## PROBLEM REQUIREMENTS:
Each record below should be written out again exactly as given.

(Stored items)
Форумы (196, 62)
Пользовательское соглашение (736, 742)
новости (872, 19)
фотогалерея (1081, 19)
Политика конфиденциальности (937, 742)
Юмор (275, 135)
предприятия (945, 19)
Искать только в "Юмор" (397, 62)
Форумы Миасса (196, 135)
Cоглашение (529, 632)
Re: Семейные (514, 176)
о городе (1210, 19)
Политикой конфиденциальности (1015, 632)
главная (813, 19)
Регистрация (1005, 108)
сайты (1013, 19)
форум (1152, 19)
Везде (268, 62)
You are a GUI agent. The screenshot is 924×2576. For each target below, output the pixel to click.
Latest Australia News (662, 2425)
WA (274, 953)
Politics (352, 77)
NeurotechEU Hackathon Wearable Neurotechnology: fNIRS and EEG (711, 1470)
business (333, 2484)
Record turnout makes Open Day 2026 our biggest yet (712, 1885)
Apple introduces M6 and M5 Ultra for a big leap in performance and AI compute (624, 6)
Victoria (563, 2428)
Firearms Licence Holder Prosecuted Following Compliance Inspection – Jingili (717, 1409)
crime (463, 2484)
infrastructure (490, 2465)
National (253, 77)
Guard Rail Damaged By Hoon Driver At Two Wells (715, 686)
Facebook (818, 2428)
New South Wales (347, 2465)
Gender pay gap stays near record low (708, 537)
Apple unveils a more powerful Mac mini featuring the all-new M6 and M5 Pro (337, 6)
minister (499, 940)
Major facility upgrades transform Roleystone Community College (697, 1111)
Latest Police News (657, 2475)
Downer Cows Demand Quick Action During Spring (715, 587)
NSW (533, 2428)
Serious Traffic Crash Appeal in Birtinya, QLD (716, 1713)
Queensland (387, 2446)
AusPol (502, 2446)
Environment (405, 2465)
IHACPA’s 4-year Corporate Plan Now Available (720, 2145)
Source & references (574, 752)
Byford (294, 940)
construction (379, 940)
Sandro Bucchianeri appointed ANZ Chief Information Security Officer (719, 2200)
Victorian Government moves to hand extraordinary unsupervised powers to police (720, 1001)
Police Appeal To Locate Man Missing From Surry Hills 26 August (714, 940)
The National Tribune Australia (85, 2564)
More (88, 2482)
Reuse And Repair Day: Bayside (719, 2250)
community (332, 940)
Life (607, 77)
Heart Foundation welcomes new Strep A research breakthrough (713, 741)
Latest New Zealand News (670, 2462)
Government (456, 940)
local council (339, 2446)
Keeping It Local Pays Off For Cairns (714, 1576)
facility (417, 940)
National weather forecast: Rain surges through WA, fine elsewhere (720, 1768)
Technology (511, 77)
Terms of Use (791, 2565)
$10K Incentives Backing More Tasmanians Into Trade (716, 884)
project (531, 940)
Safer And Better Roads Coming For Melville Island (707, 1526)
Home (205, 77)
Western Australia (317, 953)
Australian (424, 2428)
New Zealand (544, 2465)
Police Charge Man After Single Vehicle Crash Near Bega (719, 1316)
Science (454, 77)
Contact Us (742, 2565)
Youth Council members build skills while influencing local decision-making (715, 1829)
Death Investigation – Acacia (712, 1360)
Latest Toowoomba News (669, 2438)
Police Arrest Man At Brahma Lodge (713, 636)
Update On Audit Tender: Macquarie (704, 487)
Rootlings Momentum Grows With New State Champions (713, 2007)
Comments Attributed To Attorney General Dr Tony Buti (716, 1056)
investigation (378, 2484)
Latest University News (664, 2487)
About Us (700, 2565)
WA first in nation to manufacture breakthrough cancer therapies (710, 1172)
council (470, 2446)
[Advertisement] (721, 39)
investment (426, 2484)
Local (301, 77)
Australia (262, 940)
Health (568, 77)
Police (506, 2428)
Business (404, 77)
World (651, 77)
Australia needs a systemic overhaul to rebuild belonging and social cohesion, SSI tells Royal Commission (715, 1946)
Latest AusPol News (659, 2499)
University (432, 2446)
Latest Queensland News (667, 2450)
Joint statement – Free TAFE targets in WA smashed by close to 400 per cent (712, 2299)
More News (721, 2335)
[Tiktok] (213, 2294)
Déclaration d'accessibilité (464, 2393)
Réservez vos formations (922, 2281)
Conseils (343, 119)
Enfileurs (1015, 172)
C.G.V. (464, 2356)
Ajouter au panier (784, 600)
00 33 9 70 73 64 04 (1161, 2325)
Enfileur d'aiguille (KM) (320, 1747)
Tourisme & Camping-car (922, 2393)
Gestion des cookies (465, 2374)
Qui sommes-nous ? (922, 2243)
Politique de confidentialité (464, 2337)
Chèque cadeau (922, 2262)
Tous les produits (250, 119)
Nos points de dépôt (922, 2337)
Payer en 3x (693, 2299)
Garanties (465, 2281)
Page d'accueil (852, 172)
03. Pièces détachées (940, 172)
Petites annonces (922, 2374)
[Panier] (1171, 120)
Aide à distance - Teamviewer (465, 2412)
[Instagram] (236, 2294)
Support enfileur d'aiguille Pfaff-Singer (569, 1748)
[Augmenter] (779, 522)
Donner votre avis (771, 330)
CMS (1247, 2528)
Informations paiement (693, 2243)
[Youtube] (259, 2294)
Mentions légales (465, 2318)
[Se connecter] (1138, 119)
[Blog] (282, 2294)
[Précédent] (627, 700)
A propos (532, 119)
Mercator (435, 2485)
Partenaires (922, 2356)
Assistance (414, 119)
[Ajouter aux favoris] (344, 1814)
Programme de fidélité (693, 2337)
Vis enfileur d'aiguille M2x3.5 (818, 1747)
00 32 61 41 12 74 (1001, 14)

## EXERCISE OUTPUT:
Форумы (196, 62)
Пользовательское соглашение (736, 742)
новости (872, 19)
фотогалерея (1081, 19)
Политика конфиденциальности (937, 742)
Юмор (275, 135)
предприятия (945, 19)
Искать только в "Юмор" (397, 62)
Форумы Миасса (196, 135)
Cоглашение (529, 632)
Re: Семейные (514, 176)
о городе (1210, 19)
Политикой конфиденциальности (1015, 632)
главная (813, 19)
Регистрация (1005, 108)
сайты (1013, 19)
форум (1152, 19)
Везде (268, 62)
You are a GUI agent. The screenshot is 924×2576. For each target below, output the pixel to click.
Latest Australia News (662, 2425)
WA (274, 953)
Politics (352, 77)
NeurotechEU Hackathon Wearable Neurotechnology: fNIRS and EEG (711, 1470)
business (333, 2484)
Record turnout makes Open Day 2026 our biggest yet (712, 1885)
Apple introduces M6 and M5 Ultra for a big leap in performance and AI compute (624, 6)
Victoria (563, 2428)
Firearms Licence Holder Prosecuted Following Compliance Inspection – Jingili (717, 1409)
crime (463, 2484)
infrastructure (490, 2465)
National (253, 77)
Guard Rail Damaged By Hoon Driver At Two Wells (715, 686)
Facebook (818, 2428)
New South Wales (347, 2465)
Gender pay gap stays near record low (708, 537)
Apple unveils a more powerful Mac mini featuring the all-new M6 and M5 Pro (337, 6)
minister (499, 940)
Major facility upgrades transform Roleystone Community College (697, 1111)
Latest Police News (657, 2475)
Downer Cows Demand Quick Action During Spring (715, 587)
NSW (533, 2428)
Serious Traffic Crash Appeal in Birtinya, QLD (716, 1713)
Queensland (387, 2446)
AusPol (502, 2446)
Environment (405, 2465)
IHACPA’s 4-year Corporate Plan Now Available (720, 2145)
Source & references (574, 752)
Byford (294, 940)
construction (379, 940)
Sandro Bucchianeri appointed ANZ Chief Information Security Officer (719, 2200)
Victorian Government moves to hand extraordinary unsupervised powers to police (720, 1001)
Police Appeal To Locate Man Missing From Surry Hills 26 August (714, 940)
The National Tribune Australia (85, 2564)
More (88, 2482)
Reuse And Repair Day: Bayside (719, 2250)
community (332, 940)
Life (607, 77)
Heart Foundation welcomes new Strep A research breakthrough (713, 741)
Latest New Zealand News (670, 2462)
Government (456, 940)
local council (339, 2446)
Keeping It Local Pays Off For Cairns (714, 1576)
facility (417, 940)
National weather forecast: Rain surges through WA, fine elsewhere (720, 1768)
Technology (511, 77)
Terms of Use (791, 2565)
$10K Incentives Backing More Tasmanians Into Trade (716, 884)
project (531, 940)
Safer And Better Roads Coming For Melville Island (707, 1526)
Home (205, 77)
Western Australia (317, 953)
Australian (424, 2428)
New Zealand (544, 2465)
Police Charge Man After Single Vehicle Crash Near Bega (719, 1316)
Science (454, 77)
Contact Us (742, 2565)
Youth Council members build skills while influencing local decision-making (715, 1829)
Death Investigation – Acacia (712, 1360)
Latest Toowoomba News (669, 2438)
Police Arrest Man At Brahma Lodge (713, 636)
Update On Audit Tender: Macquarie (704, 487)
Rootlings Momentum Grows With New State Champions (713, 2007)
Comments Attributed To Attorney General Dr Tony Buti (716, 1056)
investigation (378, 2484)
Latest University News (664, 2487)
About Us (700, 2565)
WA first in nation to manufacture breakthrough cancer therapies (710, 1172)
council (470, 2446)
[Advertisement] (721, 39)
investment (426, 2484)
Local (301, 77)
Australia (262, 940)
Health (568, 77)
Police (506, 2428)
Business (404, 77)
World (651, 77)
Australia needs a systemic overhaul to rebuild belonging and social cohesion, SSI tells Royal Commission (715, 1946)
Latest AusPol News (659, 2499)
University (432, 2446)
Latest Queensland News (667, 2450)
Joint statement – Free TAFE targets in WA smashed by close to 400 per cent (712, 2299)
More News (721, 2335)
[Tiktok] (213, 2294)
Déclaration d'accessibilité (464, 2393)
Réservez vos formations (922, 2281)
Conseils (343, 119)
Enfileurs (1015, 172)
C.G.V. (464, 2356)
Ajouter au panier (784, 600)
00 33 9 70 73 64 04 (1161, 2325)
Enfileur d'aiguille (KM) (320, 1747)
Tourisme & Camping-car (922, 2393)
Gestion des cookies (465, 2374)
Qui sommes-nous ? (922, 2243)
Politique de confidentialité (464, 2337)
Chèque cadeau (922, 2262)
Tous les produits (250, 119)
Nos points de dépôt (922, 2337)
Payer en 3x (693, 2299)
Garanties (465, 2281)
Page d'accueil (852, 172)
03. Pièces détachées (940, 172)
Petites annonces (922, 2374)
[Panier] (1171, 120)
Aide à distance - Teamviewer (465, 2412)
[Instagram] (236, 2294)
Support enfileur d'aiguille Pfaff-Singer (569, 1748)
[Augmenter] (779, 522)
Donner votre avis (771, 330)
CMS (1247, 2528)
Informations paiement (693, 2243)
[Youtube] (259, 2294)
Mentions légales (465, 2318)
[Se connecter] (1138, 119)
[Blog] (282, 2294)
[Précédent] (627, 700)
A propos (532, 119)
Mercator (435, 2485)
Partenaires (922, 2356)
Assistance (414, 119)
[Ajouter aux favoris] (344, 1814)
Programme de fidélité (693, 2337)
Vis enfileur d'aiguille M2x3.5 (818, 1747)
00 32 61 41 12 74 (1001, 14)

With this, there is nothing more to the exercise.